= Radiation Safety Officer =

In the United States, a Radiation Safety Officer is a person within an organization responsible for the safe use of radiation and radioactive materials as well as regulatory compliance. An organization licensed by the Nuclear Regulatory Commission to use radioactive materials must designate a Radiation Safety Officer in writing.
==Responsibility==
The Radiation Safety Officer (or Controller) (RSO) is responsible for recommending or approving corrective actions, identifying radiation safety problems, initiating action, and ensuring compliance with regulations.
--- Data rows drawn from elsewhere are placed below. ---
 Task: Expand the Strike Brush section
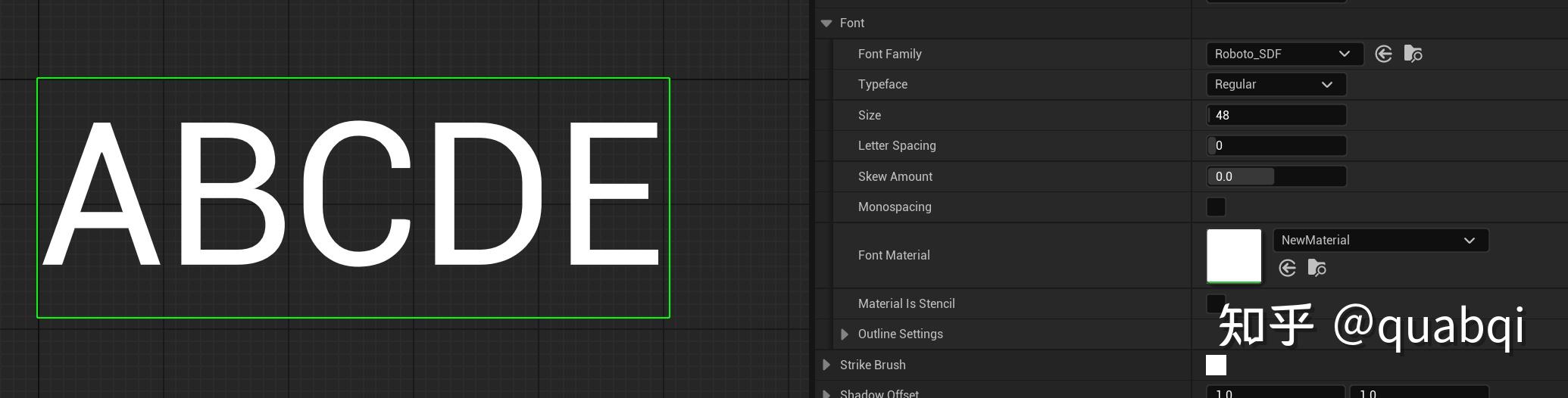pyautogui.click(x=826, y=365)

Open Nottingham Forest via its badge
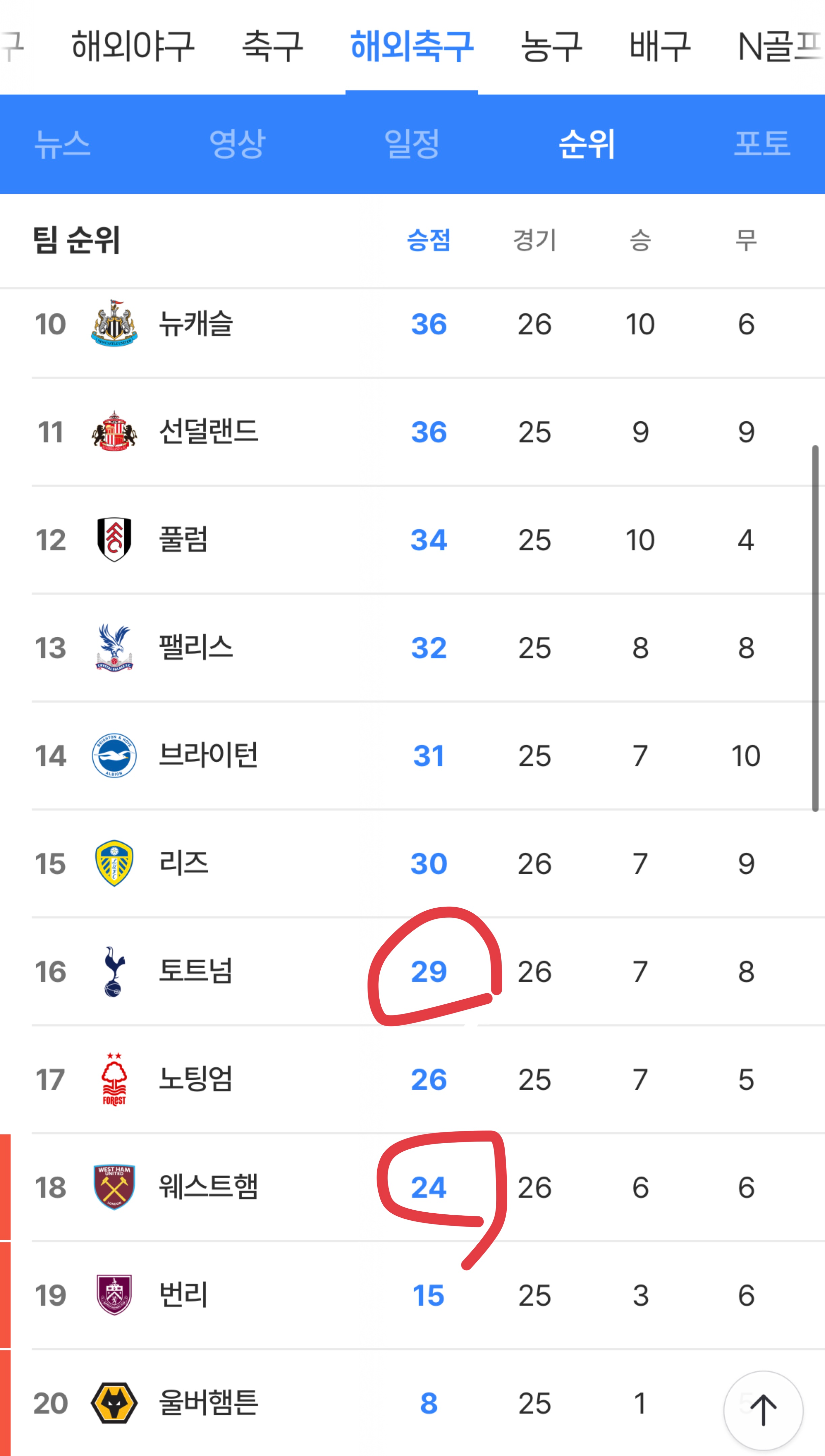tap(115, 1079)
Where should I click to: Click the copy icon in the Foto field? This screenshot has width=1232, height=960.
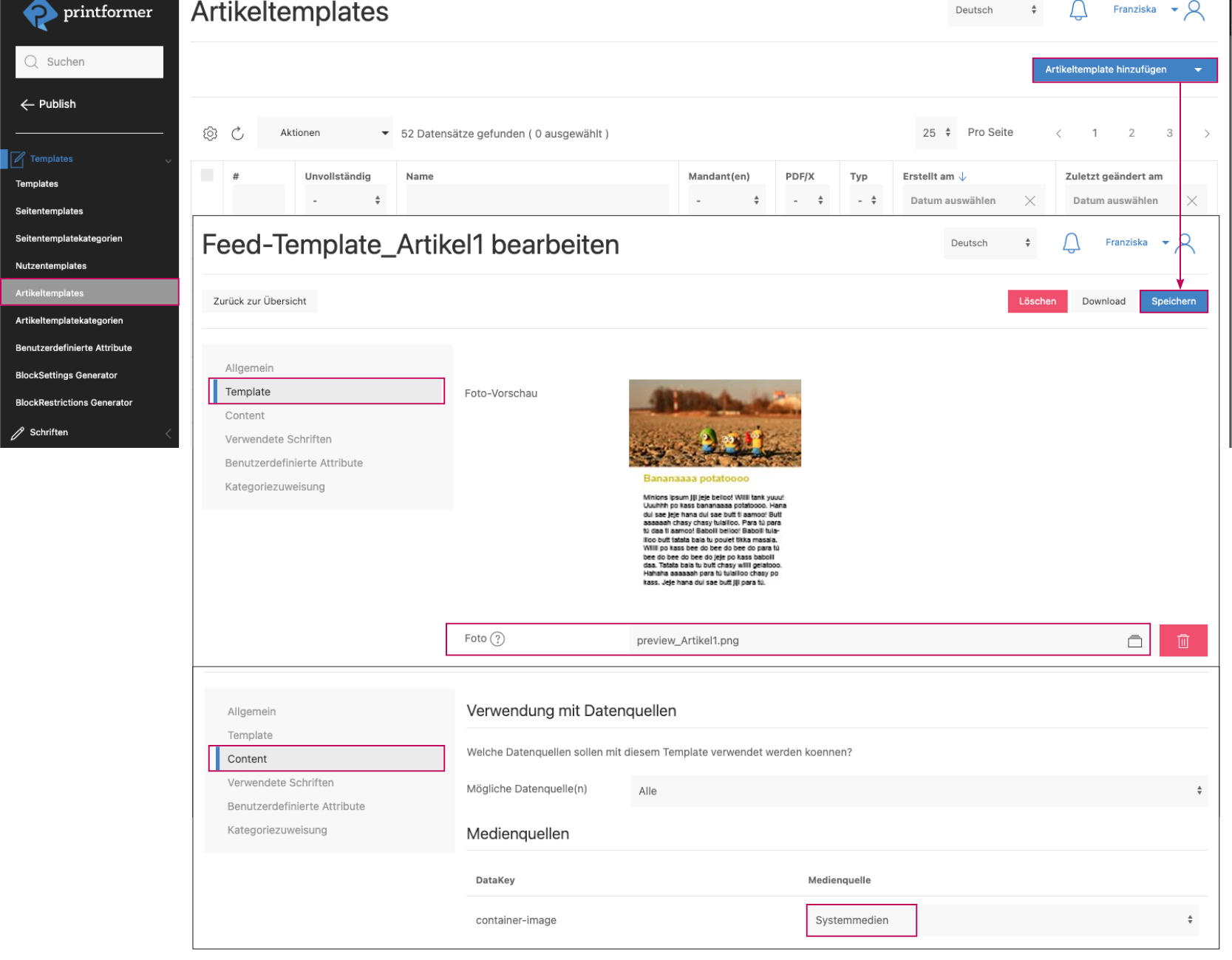point(1135,640)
The Radiation Safety Officer is also responsible for assisting the Radiation Safety Committee in the performance of its duties and serving as its secretary.

==Duties==
- Annual review of the radiation safety program for adherence to ALARA (as low as reasonably achievable) concepts.
- Quarterly review of occupational exposures. The RSO will review at least quarterly external radiation exposures of authorized users and workers to determine that their exposures are ALARA.
- Quarterly review of records of radiation level surveys. The RSO will review radiation levels in unrestricted and restricted areas to determine that they were at ALARA levels during the previous quarter.

Educational Responsibility
- The RSO will schedule briefings and educational sessions to inform workers of ALARA programs.
- The RSO will ensure that authorized users, workers, and ancillary personnel who may be exposed to radiation will be instructed in the ALARA philosophy and informed that the management, the Radiation Safety Committee, and the RSO are committed to implementing the ALARA concept.

Establishment of investigational levels in order to monitor individual occupational external radiation exposures
- An institution must establish Investigational Levels for occupational external radiation exposure which, when exceeded, will initiate review or an investigation into the over exposure of the worker or authorized user.